[DATASET RECORDS Boundary: Start]

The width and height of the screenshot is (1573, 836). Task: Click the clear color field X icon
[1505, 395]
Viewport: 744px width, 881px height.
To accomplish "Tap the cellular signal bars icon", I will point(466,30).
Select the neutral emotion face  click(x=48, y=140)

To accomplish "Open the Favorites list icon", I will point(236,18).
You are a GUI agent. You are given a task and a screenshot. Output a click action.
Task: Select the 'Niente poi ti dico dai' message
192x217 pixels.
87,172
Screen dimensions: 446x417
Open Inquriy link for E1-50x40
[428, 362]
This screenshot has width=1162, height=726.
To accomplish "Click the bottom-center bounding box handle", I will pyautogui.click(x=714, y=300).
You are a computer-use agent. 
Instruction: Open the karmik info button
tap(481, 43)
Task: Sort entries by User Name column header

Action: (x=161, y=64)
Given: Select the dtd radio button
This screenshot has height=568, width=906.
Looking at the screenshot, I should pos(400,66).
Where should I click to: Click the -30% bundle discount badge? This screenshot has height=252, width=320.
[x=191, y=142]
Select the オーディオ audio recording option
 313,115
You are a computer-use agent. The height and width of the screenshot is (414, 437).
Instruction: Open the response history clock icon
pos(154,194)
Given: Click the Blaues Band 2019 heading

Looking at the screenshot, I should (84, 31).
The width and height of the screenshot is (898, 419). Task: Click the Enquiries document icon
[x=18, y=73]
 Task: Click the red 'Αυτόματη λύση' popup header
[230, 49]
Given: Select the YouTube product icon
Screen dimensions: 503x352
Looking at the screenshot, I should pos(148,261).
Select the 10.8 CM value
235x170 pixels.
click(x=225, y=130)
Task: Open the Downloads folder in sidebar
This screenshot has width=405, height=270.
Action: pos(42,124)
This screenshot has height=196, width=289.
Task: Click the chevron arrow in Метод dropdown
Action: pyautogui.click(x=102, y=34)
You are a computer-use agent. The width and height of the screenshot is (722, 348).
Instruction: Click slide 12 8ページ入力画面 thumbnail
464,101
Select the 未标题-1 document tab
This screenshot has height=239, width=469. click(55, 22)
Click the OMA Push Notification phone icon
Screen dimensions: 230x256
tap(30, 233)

[DATASET RECORDS Boundary: End]

# WORK ITEM
Please transcribe each of the entries, exactly as written.

# PROBLEM SOLUTION
The width and height of the screenshot is (1573, 836). Task: Click the clear color field X icon
[1505, 395]
Viewport: 744px width, 881px height.
To accomplish "Tap the cellular signal bars icon", I will point(466,30).
Select the neutral emotion face  click(x=48, y=140)

To accomplish "Open the Favorites list icon", I will point(236,18).
You are a GUI agent. You are given a task and a screenshot. Output a click action.
Task: Select the 'Niente poi ti dico dai' message
192x217 pixels.
87,172
Screen dimensions: 446x417
Open Inquriy link for E1-50x40
[428, 362]
This screenshot has width=1162, height=726.
To accomplish "Click the bottom-center bounding box handle", I will pyautogui.click(x=714, y=300).
You are a computer-use agent. 
Instruction: Open the karmik info button
tap(481, 43)
Task: Sort entries by User Name column header

Action: (x=161, y=64)
Given: Select the dtd radio button
This screenshot has height=568, width=906.
Looking at the screenshot, I should pos(400,66).
Where should I click to: Click the -30% bundle discount badge? This screenshot has height=252, width=320.
[x=191, y=142]
Select the オーディオ audio recording option
 313,115
You are a computer-use agent. The height and width of the screenshot is (414, 437).
Instruction: Open the response history clock icon
pos(154,194)
Given: Click the Blaues Band 2019 heading

Looking at the screenshot, I should (84, 31).
The width and height of the screenshot is (898, 419). Task: Click the Enquiries document icon
[x=18, y=73]
 Task: Click the red 'Αυτόματη λύση' popup header
[230, 49]
Given: Select the YouTube product icon
Screen dimensions: 503x352
Looking at the screenshot, I should pos(148,261).
Select the 10.8 CM value
235x170 pixels.
click(x=225, y=130)
Task: Open the Downloads folder in sidebar
This screenshot has width=405, height=270.
Action: pos(42,124)
This screenshot has height=196, width=289.
Task: Click the chevron arrow in Метод dropdown
Action: pyautogui.click(x=102, y=34)
You are a computer-use agent. The width and height of the screenshot is (722, 348).
Instruction: Click slide 12 8ページ入力画面 thumbnail
464,101
Select the 未标题-1 document tab
This screenshot has height=239, width=469. click(55, 22)
Click the OMA Push Notification phone icon
Screen dimensions: 230x256
tap(30, 233)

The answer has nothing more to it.